Task goal: Render every line of the data exactly as written, and leave out the pictures.

____

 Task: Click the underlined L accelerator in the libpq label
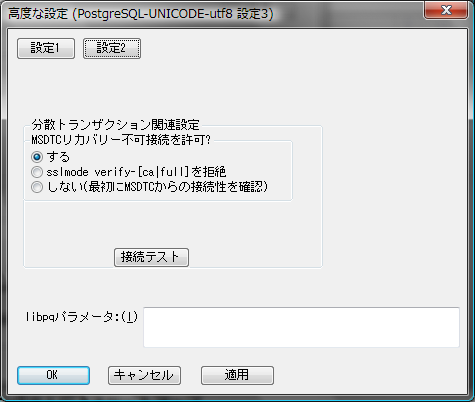[x=129, y=317]
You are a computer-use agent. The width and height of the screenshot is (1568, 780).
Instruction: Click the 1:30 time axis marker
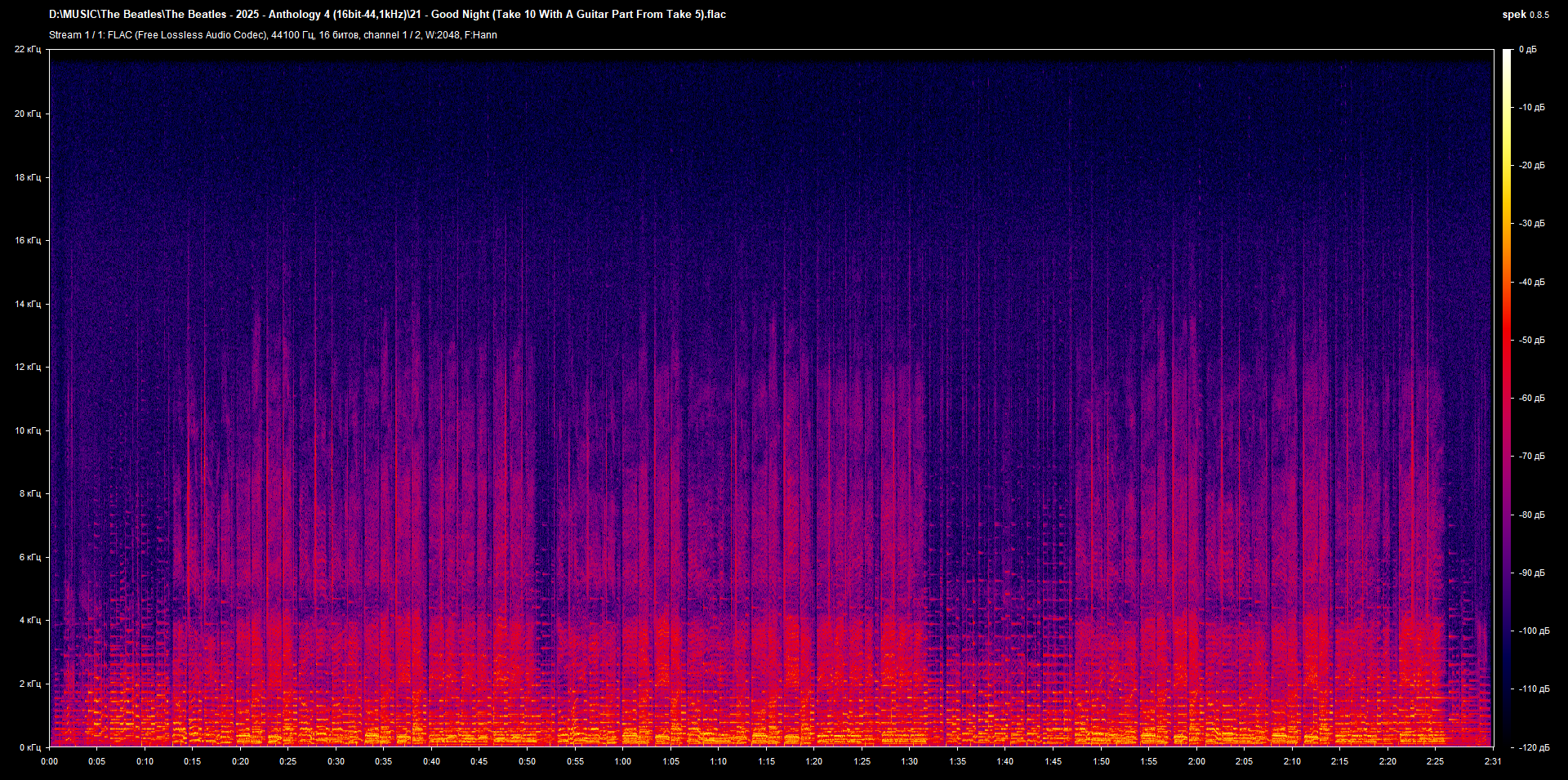[909, 761]
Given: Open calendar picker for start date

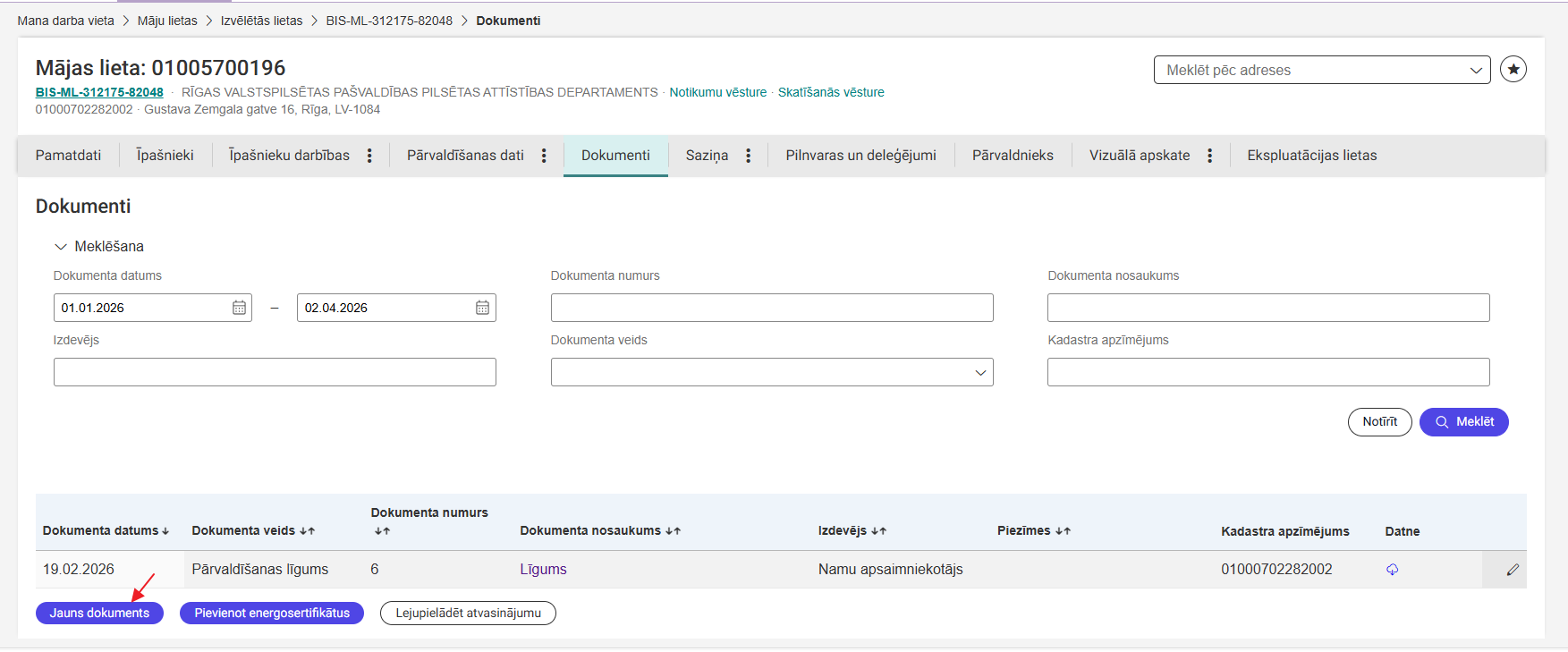Looking at the screenshot, I should (239, 308).
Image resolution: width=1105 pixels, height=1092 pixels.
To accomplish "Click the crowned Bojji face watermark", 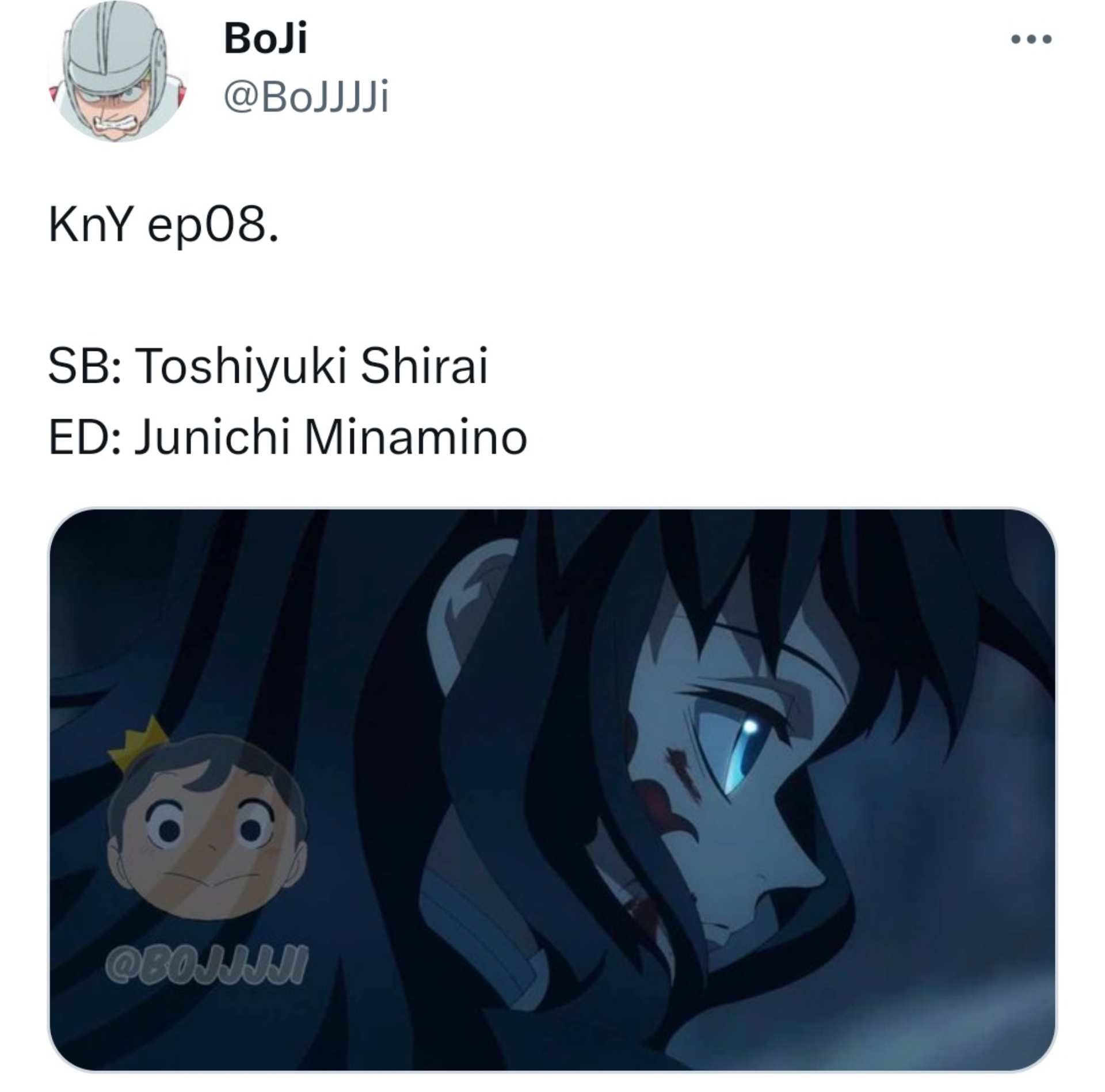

____

Answer below:
 Task: Click the underlined L accelerator in the libpq label
[x=129, y=317]
You are a computer-use agent. The width and height of the screenshot is (1568, 780).
Instruction: Click the 1:30 time axis marker
[909, 761]
Given: Open calendar picker for start date

Looking at the screenshot, I should (239, 308).
Image resolution: width=1105 pixels, height=1092 pixels.
To accomplish "Click the crowned Bojji face watermark", 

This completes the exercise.